* **AIM OF THE EXERCISE**: Which lines of the listing below contain the string "should"? Show each of them, and treat uppercase and lowercase as different.

* **EXTRACTED MATERIAL**:
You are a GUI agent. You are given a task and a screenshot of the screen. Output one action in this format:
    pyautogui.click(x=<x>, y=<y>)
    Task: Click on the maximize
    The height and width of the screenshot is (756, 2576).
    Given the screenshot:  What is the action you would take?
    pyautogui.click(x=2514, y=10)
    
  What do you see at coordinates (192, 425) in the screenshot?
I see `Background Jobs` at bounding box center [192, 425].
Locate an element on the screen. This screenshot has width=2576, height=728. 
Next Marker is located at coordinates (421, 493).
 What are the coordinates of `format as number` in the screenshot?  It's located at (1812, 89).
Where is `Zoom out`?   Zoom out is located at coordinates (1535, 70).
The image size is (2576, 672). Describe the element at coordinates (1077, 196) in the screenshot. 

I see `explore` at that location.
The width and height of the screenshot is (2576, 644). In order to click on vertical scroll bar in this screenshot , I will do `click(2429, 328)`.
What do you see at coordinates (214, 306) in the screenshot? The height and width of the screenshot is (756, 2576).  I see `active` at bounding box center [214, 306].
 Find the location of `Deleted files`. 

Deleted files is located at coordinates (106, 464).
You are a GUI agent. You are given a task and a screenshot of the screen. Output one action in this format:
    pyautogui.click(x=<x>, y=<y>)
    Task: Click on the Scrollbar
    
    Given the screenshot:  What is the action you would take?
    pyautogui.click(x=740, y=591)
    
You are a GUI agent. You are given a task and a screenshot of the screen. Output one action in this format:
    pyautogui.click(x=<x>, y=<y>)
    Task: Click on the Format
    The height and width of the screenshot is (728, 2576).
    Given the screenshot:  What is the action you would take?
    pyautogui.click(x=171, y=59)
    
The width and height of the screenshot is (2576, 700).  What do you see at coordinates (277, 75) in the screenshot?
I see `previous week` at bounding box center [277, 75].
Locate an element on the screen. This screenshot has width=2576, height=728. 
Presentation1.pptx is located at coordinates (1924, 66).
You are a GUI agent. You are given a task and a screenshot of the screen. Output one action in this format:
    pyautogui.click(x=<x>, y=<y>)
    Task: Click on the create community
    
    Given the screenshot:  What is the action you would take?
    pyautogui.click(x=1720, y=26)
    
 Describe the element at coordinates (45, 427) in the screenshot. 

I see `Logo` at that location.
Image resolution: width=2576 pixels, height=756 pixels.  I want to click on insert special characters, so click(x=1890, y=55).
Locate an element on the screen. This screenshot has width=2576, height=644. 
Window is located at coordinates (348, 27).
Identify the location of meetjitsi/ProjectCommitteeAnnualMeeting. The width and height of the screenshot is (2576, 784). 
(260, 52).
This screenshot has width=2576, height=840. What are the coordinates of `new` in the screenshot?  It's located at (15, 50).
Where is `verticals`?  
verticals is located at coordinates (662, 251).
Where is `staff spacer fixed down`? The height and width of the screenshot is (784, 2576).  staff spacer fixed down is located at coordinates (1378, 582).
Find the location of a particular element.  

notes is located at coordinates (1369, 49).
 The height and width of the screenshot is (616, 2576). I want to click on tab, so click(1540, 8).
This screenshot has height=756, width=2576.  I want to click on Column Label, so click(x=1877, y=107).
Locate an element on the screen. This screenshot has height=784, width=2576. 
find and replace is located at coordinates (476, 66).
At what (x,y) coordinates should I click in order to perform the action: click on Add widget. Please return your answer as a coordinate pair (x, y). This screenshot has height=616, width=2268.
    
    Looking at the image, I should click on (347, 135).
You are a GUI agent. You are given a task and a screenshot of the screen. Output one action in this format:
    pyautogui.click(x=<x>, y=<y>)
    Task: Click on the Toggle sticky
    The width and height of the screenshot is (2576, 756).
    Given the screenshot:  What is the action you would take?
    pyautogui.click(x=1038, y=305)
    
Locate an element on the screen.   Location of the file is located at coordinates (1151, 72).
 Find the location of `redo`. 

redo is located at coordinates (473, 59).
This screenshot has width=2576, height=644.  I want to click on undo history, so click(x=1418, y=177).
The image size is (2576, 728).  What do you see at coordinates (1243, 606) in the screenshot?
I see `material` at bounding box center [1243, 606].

* **TASK RESPONSE**:
At what (x,y) coordinates should I click in order to perform the action: click on Add widget. Please return your answer as a coordinate pair (x, y). This screenshot has height=616, width=2268.
    Looking at the image, I should click on (347, 135).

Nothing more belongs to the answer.